[Stored data entries]
--------------------------------

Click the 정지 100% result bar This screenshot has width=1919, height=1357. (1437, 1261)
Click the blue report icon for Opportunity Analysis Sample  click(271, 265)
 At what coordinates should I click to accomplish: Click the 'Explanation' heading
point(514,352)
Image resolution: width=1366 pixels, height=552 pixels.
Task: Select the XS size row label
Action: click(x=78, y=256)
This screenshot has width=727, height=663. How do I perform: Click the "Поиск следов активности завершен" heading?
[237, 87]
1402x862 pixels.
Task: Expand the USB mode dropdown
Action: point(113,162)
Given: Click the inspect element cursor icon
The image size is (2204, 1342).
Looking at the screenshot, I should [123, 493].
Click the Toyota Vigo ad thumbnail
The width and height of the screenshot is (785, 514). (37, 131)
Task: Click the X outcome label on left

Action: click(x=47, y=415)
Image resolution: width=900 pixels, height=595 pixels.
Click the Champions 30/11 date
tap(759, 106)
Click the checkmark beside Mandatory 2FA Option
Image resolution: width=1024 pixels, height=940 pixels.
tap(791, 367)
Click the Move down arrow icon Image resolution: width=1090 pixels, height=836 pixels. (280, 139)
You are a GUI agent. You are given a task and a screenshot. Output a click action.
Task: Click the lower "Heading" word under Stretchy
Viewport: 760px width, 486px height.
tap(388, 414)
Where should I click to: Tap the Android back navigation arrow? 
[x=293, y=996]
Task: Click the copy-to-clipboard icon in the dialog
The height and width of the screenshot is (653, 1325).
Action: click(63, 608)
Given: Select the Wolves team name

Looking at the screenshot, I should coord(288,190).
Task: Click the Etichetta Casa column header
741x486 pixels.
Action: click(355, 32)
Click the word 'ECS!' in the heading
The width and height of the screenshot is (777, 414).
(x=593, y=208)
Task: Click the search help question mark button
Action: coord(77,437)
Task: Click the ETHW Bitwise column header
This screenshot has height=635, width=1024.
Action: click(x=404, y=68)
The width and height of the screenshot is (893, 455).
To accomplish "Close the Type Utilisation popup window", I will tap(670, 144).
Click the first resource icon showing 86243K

--------------------------------

◆ About this exercise
Could you reproduce all of the entries above exactly?

◆ Answer space
Click the 정지 100% result bar This screenshot has width=1919, height=1357. (1437, 1261)
Click the blue report icon for Opportunity Analysis Sample  click(271, 265)
 At what coordinates should I click to accomplish: Click the 'Explanation' heading
point(514,352)
Image resolution: width=1366 pixels, height=552 pixels.
Task: Select the XS size row label
Action: click(x=78, y=256)
This screenshot has width=727, height=663. How do I perform: Click the "Поиск следов активности завершен" heading?
[237, 87]
1402x862 pixels.
Task: Expand the USB mode dropdown
Action: point(113,162)
Given: Click the inspect element cursor icon
The image size is (2204, 1342).
Looking at the screenshot, I should [123, 493].
Click the Toyota Vigo ad thumbnail
The width and height of the screenshot is (785, 514). (37, 131)
Task: Click the X outcome label on left

Action: click(x=47, y=415)
Image resolution: width=900 pixels, height=595 pixels.
Click the Champions 30/11 date
tap(759, 106)
Click the checkmark beside Mandatory 2FA Option
Image resolution: width=1024 pixels, height=940 pixels.
tap(791, 367)
Click the Move down arrow icon Image resolution: width=1090 pixels, height=836 pixels. (280, 139)
You are a GUI agent. You are given a task and a screenshot. Output a click action.
Task: Click the lower "Heading" word under Stretchy
Viewport: 760px width, 486px height.
tap(388, 414)
Where should I click to: Tap the Android back navigation arrow? 
[x=293, y=996]
Task: Click the copy-to-clipboard icon in the dialog
The height and width of the screenshot is (653, 1325).
Action: click(63, 608)
Given: Select the Wolves team name

Looking at the screenshot, I should coord(288,190).
Task: Click the Etichetta Casa column header
741x486 pixels.
Action: click(355, 32)
Click the word 'ECS!' in the heading
The width and height of the screenshot is (777, 414).
(x=593, y=208)
Task: Click the search help question mark button
Action: coord(77,437)
Task: Click the ETHW Bitwise column header
This screenshot has height=635, width=1024.
Action: click(x=404, y=68)
The width and height of the screenshot is (893, 455).
To accomplish "Close the Type Utilisation popup window", I will tap(670, 144).
Click the first resource icon showing 86243K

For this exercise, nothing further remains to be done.